- Opening Delimiter -

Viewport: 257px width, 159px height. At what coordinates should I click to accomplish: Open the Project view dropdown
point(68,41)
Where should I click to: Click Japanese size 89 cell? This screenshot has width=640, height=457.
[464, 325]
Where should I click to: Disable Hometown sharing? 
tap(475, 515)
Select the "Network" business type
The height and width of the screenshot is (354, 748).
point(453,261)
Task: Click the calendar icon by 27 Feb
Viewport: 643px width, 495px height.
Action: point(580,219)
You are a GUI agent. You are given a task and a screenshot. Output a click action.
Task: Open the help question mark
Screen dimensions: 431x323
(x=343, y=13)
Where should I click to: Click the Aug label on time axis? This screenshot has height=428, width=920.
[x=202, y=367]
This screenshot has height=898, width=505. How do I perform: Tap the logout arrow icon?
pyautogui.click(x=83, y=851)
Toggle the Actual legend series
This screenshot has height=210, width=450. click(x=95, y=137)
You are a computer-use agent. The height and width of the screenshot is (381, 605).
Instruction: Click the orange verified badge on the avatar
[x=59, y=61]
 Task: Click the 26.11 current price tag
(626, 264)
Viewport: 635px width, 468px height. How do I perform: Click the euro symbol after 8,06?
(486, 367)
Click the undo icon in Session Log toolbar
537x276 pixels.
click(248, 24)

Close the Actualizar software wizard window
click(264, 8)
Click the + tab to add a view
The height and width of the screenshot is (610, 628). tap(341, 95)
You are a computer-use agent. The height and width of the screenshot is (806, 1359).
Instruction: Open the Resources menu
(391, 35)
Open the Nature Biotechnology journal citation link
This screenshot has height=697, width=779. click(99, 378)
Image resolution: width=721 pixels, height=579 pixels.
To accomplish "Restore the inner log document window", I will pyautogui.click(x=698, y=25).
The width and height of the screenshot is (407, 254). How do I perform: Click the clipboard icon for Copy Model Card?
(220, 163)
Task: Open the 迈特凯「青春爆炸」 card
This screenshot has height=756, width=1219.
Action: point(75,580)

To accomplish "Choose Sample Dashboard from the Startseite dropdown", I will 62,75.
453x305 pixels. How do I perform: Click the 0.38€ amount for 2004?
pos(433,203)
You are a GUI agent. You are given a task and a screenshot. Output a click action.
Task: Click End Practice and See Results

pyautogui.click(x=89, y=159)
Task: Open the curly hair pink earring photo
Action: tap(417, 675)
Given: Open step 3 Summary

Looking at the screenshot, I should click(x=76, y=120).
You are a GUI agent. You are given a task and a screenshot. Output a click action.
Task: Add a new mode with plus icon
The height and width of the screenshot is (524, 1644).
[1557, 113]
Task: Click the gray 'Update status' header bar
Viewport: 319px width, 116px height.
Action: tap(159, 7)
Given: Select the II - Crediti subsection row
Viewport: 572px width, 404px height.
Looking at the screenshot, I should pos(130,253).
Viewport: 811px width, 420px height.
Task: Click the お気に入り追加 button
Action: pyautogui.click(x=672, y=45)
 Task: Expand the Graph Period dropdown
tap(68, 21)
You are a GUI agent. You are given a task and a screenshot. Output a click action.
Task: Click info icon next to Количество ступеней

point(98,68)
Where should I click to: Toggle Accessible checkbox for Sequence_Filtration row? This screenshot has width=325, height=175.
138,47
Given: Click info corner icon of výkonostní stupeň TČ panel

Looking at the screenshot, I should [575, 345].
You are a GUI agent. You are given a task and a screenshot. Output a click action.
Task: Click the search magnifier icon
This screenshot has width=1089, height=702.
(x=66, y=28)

- Closing Delimiter -

Every line in the data that holds the string "will" should be returned.

To accomplish "Restore the inner log document window", I will pyautogui.click(x=698, y=25).
To accomplish "Choose Sample Dashboard from the Startseite dropdown", I will 62,75.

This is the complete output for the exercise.